In Oklahoma, Attorney General Scott Pruitt sent out letters warning that hundreds of boards and commissions across the state could be subject to legal challenges on antitrust grounds. In late July, Oklahoma governor Mary Fallin followed up with an executive order granting Pruitt more power to oversee them. Now, any board controlled by members of a profession will have to get approval if they want to change how licenses are issued.
The Oklahoma actions suggest a sea change could be afoot, but other lawyers are less confident the Supreme Court ruling will have a major impact in the tech industry or any another sector.
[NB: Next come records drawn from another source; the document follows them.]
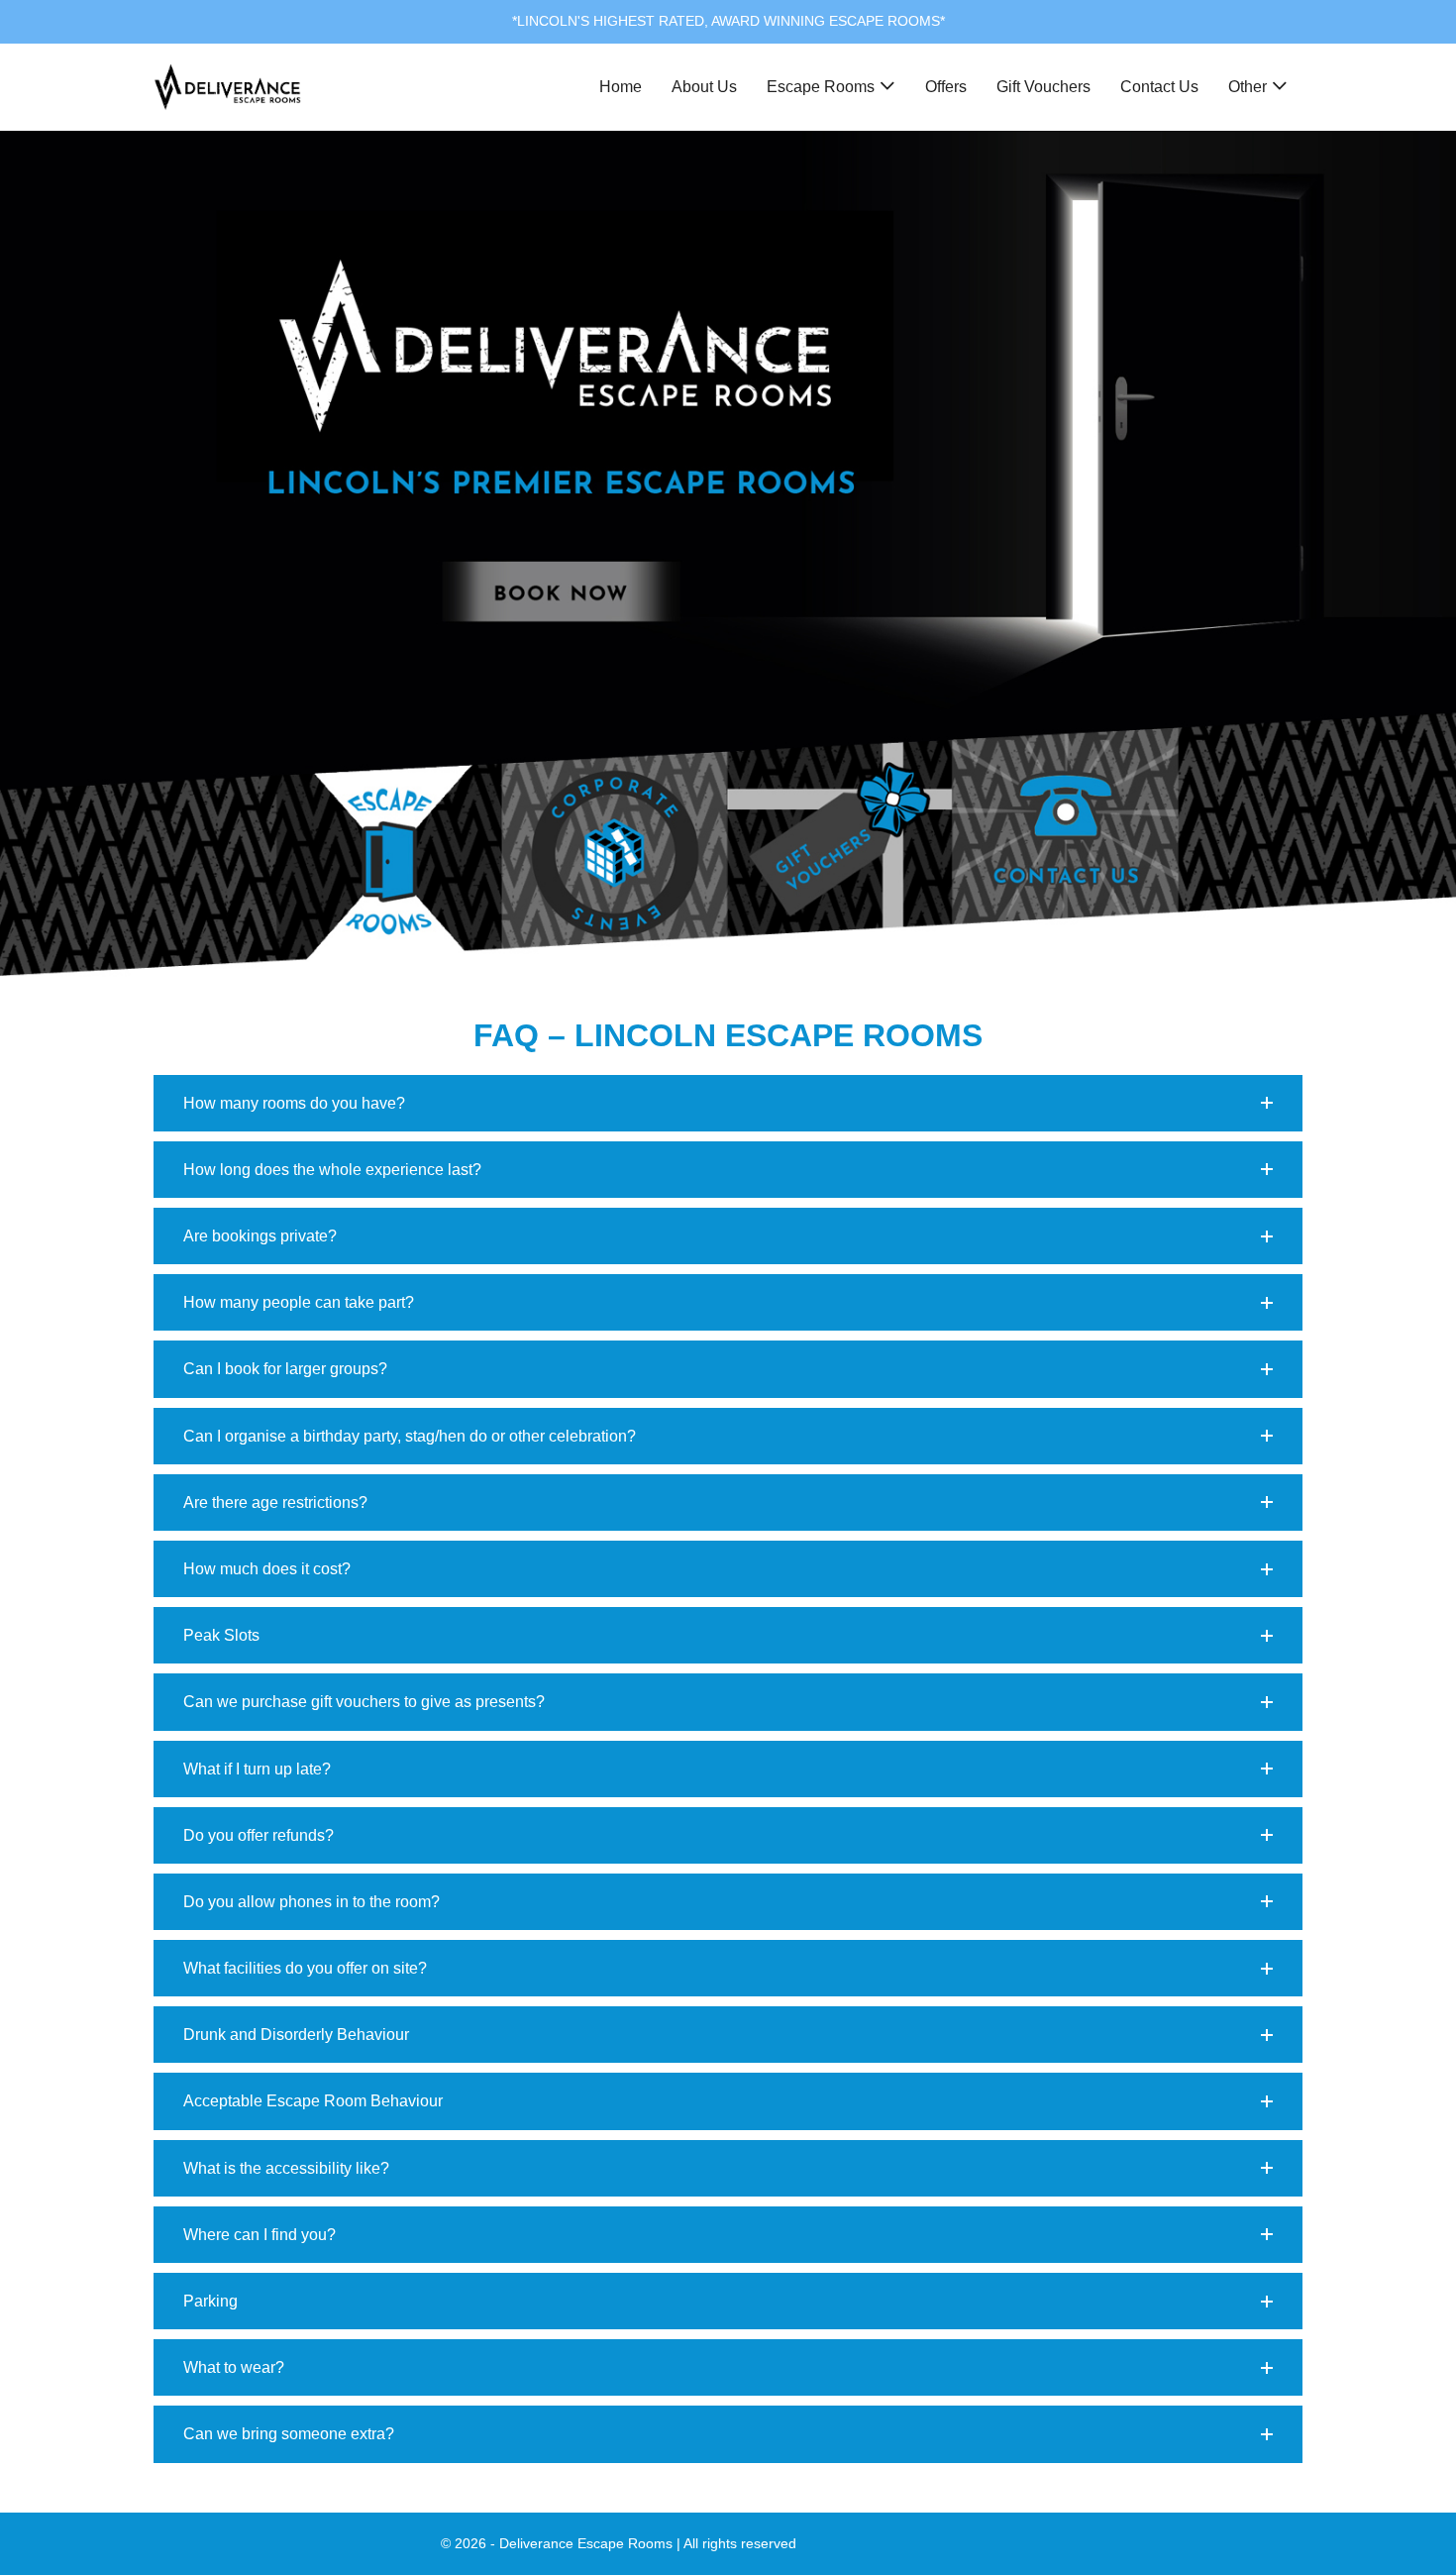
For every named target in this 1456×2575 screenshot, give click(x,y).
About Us (704, 86)
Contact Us (1159, 86)
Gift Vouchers (1043, 86)
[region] (728, 554)
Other (1247, 86)
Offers (946, 86)
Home (620, 86)
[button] (728, 1103)
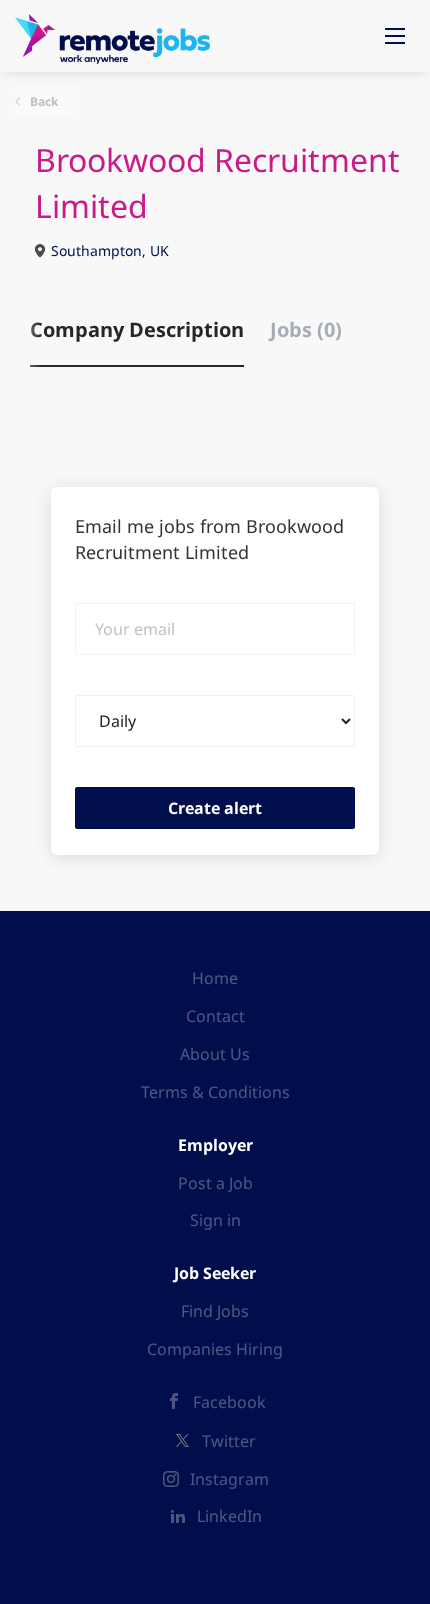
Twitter (229, 1441)
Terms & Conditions (215, 1092)
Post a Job (215, 1183)
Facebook (229, 1402)
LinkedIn (229, 1516)
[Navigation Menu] (395, 36)
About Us (215, 1054)
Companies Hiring (215, 1349)
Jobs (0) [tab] (306, 329)
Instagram (229, 1479)
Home (215, 978)
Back (42, 101)
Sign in (215, 1220)
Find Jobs (215, 1311)
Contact (215, 1016)
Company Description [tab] (137, 329)
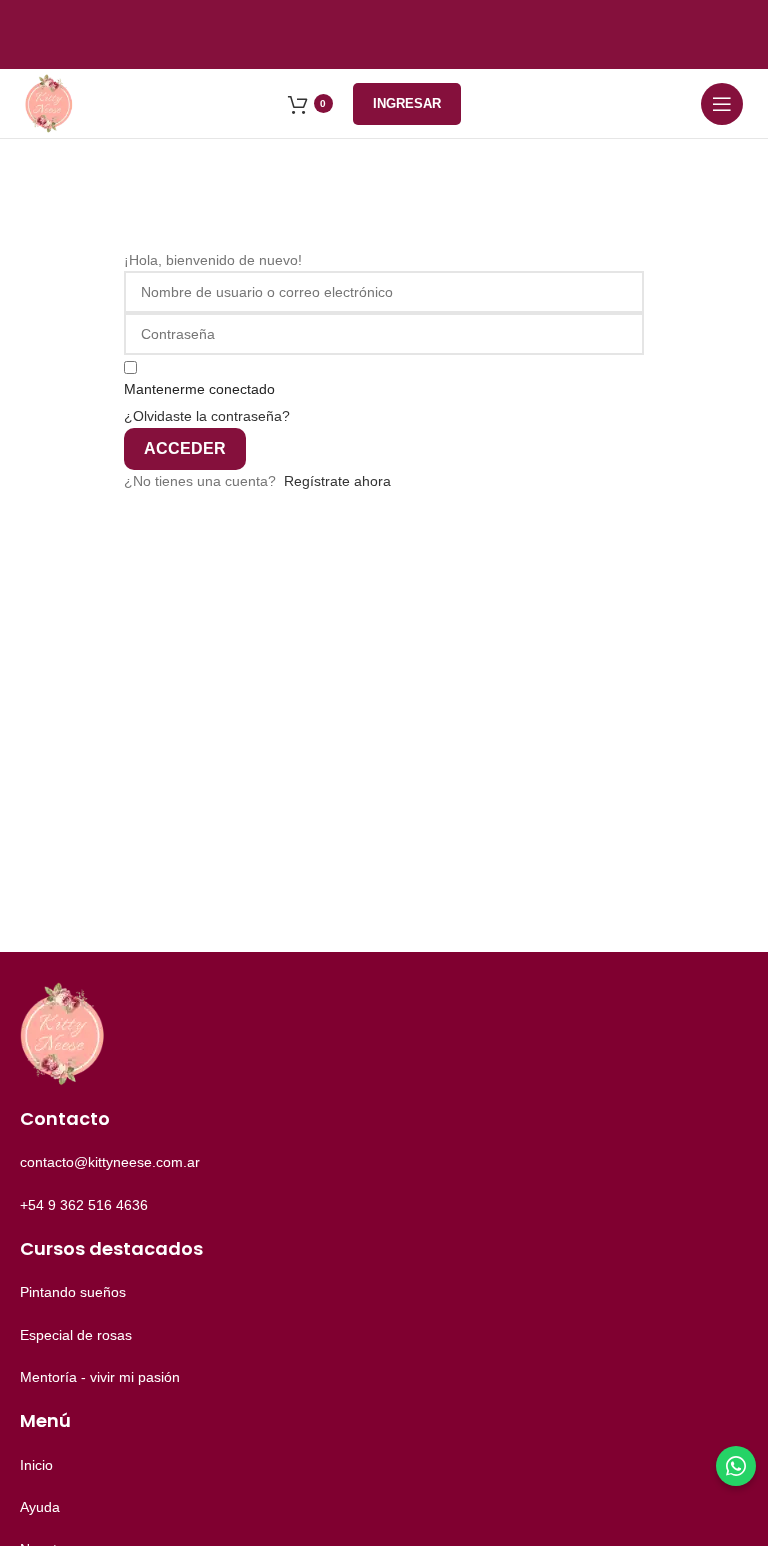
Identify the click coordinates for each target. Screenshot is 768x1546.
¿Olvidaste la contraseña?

“It’s certainly possible because it treats with greater suspicion those local agencies that are dominated by local incumbents,” said Maurice Stucke, who teaches antitrust law at the University of Tennessee. Stucke pointed out, however, that for a company like Uber to challenge a taxi commission, it would not only to have to show that the board was controlled by industry insiders. It would also have to show that the commission was engaged in anti-competitive activity, and not simply trying regulate for the public good.
Ullyot, the lawyer who advises startups, acknowledges that the Supreme Court ruling on its own may not help every would-be challenger. “This is very fact-specific. It depends on the makeup of the board and whether the board is adequately supervised by state officials to ensure it doesn’t act in anticompetitive ways.”
There’s also the question of how many startups have the means to undertake a legal challenge that could amount to fighting city hall. While Uber, awash in venture capital dollars, can hire all the lawyers it wishes, other companies may not be able to confront regulatory boards – even if antitrust forces are afoot.
Ullyot, however, notes that startups do not have to bring the legal challenges themselves, but can call in an authority like the Federal Trade Commission, which is the agency that fought on behalf of the teeth whitening shops. Just as important, he says, is the larger message the Supreme Court case sent to government bodies of all sorts, a message that may dissuade them from trying to impose onerous regulations in the first place.